BEGIN TEXT SEGMENT

= Barcoo fever =

Illness once common in the Australian outback

Barcoo fever is an illness once common in the Australian outback that is now virtually unknown. It was characterised by nausea and vomiting exacerbated by the sight or smell of food and, unlike the usual gastro-intestinal infections, by constipation rather than diarrhoea. Fever and myalgia were also symptoms. Some additional symptoms of Barcoo fever include diarrhea, dyspepsia, liver failure, abdominal pain, prolonged enteritis, weight loss, lethargy, and malaise. Severe cases developed inanition and even death. It was seen in travelers in the outback rather than in cities or towns, but occasionally entire settlements were affected, such as occurred in Toowoomba in 1903. The aboriginal population knew to avoid the ailment by not drinking from certain water sources and by taking water from soaks or pits dug in the dry sandy bed of a stream.

END TEXT SEGMENT
BEGIN EXERCISE DATA

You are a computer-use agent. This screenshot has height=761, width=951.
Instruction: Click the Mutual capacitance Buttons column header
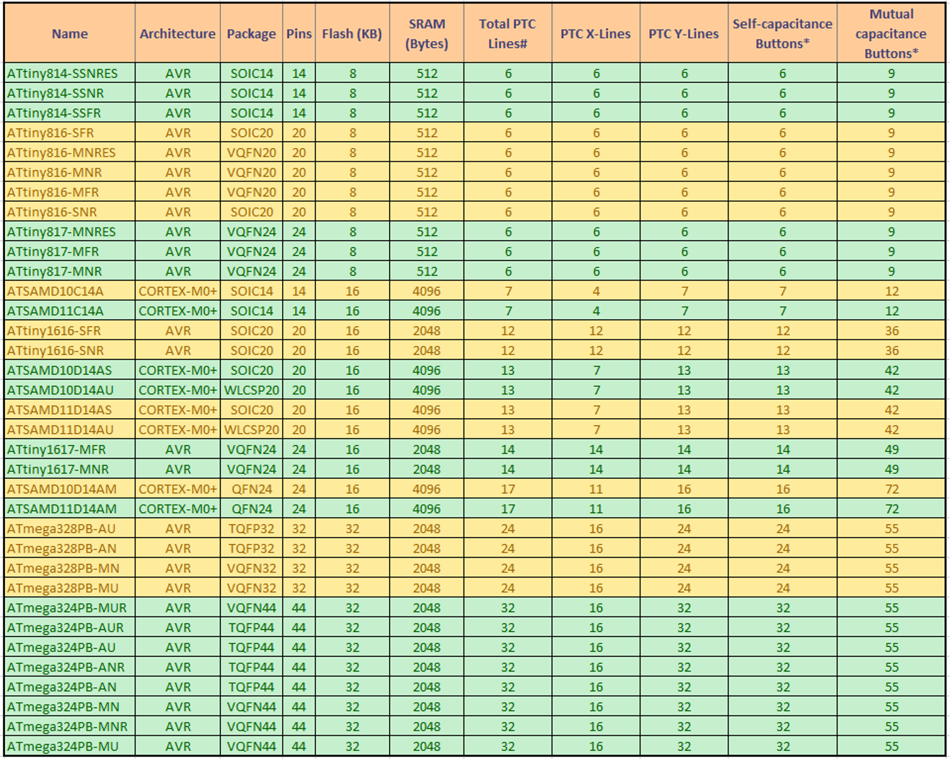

END EXERCISE DATA

_WHAT NEEDS TO BE DONE:_ Can you carry the Barcoo fever article on from its last sentence? The data above is separate from the Barcoo fever article.

_SOLVED EXERCISE:_
It is postulated that the disease may be due to ingestion of cyanobacterial (blue-green algal) toxins, in particular cylindrospermopsin, a toxin from Cylindrospermopsis raciborskii and other cyanobacteria, which is a hepatotoxin. The symptoms of the disease are consistent with a hepatitis or liver disorder, and Cylindrospermopsis is known to be widespread in inland Australian water sources. The toxin is not destroyed by boiling and, although it would flavor water, this flavor would be masked by tea, the common beverage in the Australian bush. Provision of safe drinking water sources in Australia, with the development of bores and covered tanks to collect rainwater, explain the demise of a once-common illness.